Scan each line of the records for the word "magnifier" and extract the ones that have it.

[Collected data entries]
---

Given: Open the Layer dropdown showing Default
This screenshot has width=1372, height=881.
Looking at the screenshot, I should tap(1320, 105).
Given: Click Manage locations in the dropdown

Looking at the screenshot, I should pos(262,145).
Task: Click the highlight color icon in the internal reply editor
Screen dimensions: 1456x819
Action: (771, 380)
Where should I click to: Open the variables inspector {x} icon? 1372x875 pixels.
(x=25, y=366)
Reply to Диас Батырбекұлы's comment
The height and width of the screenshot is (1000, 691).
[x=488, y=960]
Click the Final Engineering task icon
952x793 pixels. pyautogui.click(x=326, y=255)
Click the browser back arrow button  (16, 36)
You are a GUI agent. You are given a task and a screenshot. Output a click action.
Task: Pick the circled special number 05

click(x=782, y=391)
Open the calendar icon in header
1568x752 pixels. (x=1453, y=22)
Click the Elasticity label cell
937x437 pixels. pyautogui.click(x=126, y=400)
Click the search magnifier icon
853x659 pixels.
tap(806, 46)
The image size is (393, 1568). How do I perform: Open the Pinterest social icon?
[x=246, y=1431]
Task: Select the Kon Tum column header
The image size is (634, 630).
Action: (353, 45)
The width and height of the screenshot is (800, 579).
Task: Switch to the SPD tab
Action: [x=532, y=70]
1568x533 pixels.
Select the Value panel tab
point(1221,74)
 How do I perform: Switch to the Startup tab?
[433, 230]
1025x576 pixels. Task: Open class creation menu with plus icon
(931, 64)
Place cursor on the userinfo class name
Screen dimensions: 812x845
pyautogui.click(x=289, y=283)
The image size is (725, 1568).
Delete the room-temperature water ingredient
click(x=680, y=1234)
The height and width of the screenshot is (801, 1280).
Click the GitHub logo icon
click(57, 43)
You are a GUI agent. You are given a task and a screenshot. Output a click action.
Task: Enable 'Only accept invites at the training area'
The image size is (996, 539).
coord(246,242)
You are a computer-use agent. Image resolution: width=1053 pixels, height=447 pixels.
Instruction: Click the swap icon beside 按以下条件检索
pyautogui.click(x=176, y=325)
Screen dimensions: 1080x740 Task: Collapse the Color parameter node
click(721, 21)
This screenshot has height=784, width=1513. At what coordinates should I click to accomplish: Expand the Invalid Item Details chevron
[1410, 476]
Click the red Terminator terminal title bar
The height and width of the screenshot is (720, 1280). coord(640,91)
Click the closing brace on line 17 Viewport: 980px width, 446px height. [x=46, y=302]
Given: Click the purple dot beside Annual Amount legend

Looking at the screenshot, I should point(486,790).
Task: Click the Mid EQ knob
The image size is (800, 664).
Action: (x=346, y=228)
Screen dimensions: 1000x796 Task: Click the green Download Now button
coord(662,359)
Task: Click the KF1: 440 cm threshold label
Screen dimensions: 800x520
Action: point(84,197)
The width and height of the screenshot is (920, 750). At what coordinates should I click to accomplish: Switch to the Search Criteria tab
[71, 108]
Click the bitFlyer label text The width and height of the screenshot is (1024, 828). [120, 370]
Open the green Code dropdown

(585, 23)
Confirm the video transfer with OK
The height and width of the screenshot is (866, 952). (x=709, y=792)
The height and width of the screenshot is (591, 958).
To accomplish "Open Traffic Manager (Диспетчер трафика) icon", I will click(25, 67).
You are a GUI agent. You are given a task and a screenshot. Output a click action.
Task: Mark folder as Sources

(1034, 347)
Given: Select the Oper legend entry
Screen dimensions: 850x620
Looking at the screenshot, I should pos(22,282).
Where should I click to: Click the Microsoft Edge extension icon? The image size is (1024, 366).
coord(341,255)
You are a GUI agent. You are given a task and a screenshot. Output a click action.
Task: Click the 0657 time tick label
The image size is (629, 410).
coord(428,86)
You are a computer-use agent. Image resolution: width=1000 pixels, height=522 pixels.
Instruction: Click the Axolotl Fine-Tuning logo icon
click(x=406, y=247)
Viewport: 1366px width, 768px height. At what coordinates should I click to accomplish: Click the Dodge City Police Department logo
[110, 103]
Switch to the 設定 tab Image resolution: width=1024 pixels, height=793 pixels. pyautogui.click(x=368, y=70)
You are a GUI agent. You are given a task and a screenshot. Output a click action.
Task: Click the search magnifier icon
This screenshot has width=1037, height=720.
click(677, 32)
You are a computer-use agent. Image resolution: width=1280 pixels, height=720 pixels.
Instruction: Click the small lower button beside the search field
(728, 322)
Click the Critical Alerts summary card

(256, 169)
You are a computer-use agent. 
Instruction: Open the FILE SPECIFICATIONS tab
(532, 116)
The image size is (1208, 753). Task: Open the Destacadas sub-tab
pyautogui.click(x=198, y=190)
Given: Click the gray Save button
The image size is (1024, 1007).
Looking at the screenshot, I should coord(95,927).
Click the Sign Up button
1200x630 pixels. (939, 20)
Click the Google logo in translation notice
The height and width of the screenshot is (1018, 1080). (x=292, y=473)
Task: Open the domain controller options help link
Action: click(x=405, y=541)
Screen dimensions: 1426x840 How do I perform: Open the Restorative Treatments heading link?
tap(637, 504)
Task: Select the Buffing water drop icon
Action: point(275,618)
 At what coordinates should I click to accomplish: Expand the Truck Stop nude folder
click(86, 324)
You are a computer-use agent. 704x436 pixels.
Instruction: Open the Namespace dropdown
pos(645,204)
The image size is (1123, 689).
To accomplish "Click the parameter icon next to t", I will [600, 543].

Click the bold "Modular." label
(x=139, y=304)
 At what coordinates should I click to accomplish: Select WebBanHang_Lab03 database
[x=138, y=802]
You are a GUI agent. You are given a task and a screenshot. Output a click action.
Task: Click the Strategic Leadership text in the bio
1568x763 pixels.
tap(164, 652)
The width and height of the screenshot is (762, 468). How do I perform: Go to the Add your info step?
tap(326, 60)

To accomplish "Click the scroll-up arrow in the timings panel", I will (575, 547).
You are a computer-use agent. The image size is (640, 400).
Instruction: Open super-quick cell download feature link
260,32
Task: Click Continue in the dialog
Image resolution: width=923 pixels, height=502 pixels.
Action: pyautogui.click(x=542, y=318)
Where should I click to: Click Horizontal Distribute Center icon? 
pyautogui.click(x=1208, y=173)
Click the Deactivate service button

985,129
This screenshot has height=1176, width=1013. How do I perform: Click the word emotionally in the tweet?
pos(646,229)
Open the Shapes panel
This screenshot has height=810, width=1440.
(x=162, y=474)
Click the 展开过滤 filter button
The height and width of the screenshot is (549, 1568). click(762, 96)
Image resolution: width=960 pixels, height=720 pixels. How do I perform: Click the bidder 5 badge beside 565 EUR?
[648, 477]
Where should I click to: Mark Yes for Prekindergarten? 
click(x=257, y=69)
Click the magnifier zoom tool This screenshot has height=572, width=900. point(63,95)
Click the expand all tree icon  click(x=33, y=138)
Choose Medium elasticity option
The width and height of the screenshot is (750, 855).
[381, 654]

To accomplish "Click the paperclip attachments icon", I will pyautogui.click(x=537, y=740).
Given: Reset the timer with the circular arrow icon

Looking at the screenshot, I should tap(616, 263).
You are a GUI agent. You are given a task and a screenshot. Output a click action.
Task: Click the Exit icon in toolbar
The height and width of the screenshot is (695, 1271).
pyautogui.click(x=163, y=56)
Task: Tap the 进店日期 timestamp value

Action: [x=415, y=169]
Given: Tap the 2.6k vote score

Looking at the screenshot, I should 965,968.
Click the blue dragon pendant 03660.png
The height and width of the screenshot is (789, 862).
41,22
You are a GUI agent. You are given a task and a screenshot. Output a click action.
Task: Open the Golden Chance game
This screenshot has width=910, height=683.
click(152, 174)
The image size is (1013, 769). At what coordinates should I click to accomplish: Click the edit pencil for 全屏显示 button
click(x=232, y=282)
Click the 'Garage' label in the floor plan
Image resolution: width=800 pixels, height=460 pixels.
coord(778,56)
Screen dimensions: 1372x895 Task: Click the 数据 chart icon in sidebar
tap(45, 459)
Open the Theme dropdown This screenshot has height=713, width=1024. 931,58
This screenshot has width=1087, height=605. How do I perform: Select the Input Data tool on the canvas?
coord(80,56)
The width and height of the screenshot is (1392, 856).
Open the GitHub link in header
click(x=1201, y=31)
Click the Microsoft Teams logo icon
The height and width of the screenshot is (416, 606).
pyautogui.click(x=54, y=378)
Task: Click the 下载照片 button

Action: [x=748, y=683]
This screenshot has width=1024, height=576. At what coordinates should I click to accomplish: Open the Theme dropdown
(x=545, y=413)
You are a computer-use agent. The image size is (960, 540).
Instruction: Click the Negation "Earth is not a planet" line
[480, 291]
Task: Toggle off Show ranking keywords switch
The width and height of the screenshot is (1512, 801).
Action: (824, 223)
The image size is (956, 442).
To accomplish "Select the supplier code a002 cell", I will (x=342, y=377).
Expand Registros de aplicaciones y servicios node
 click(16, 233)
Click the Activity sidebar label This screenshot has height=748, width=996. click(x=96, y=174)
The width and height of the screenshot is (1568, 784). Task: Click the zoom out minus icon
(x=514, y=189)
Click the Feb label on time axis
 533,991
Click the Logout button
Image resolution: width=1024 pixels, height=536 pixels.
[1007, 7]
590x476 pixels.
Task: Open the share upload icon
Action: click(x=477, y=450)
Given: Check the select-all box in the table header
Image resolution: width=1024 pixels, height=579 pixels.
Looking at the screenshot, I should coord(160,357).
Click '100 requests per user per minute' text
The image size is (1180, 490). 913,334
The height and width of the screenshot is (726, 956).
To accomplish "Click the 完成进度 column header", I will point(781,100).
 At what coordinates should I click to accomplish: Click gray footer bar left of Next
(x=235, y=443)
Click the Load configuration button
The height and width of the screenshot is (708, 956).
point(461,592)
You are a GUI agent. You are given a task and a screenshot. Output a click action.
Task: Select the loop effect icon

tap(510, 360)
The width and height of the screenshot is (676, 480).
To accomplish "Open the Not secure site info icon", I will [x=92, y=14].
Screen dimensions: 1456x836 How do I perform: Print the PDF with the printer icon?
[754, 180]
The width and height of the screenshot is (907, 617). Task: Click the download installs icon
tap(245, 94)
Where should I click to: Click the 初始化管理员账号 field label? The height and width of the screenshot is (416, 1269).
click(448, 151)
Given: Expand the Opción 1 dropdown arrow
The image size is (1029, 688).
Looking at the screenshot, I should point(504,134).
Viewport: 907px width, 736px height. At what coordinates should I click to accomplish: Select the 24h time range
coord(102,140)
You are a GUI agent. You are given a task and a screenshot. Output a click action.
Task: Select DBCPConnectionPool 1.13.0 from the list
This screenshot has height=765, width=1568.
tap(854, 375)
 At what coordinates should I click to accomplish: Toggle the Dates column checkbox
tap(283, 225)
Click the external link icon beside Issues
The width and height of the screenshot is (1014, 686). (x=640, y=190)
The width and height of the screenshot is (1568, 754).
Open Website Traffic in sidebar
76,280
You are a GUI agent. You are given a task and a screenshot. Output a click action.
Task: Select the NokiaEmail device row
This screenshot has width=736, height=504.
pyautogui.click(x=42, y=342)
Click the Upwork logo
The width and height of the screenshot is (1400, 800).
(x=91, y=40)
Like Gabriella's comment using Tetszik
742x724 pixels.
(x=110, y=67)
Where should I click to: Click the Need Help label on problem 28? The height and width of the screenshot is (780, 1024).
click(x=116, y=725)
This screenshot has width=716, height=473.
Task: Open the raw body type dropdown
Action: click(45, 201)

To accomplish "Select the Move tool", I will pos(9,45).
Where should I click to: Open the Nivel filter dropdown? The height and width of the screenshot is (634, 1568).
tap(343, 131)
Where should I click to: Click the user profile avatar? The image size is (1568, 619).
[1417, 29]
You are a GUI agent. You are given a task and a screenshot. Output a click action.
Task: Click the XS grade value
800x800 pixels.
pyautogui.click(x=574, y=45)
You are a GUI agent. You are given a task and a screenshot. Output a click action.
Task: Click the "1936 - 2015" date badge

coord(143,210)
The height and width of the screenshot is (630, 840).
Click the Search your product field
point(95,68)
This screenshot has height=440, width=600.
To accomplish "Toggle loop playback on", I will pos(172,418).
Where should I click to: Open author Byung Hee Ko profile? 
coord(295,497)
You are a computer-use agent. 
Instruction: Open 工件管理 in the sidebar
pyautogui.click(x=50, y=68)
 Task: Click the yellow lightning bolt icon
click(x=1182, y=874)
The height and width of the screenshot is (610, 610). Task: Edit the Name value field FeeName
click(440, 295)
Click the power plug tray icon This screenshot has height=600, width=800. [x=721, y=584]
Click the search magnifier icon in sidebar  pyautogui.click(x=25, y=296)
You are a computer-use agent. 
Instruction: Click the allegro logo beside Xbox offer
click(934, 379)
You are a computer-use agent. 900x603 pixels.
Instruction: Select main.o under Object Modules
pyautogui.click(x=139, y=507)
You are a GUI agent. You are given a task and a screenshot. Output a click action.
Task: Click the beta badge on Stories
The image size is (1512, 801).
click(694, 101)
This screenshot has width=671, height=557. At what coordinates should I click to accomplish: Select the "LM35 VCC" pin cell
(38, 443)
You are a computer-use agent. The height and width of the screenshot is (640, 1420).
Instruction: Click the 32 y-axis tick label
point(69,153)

---

EXPECTED ANSWER:
Click the search magnifier icon
Task: Click the search magnifier icon
Click the magnifier zoom tool This screenshot has height=572, width=900. point(63,95)
Click the search magnifier icon in sidebar  pyautogui.click(x=25, y=296)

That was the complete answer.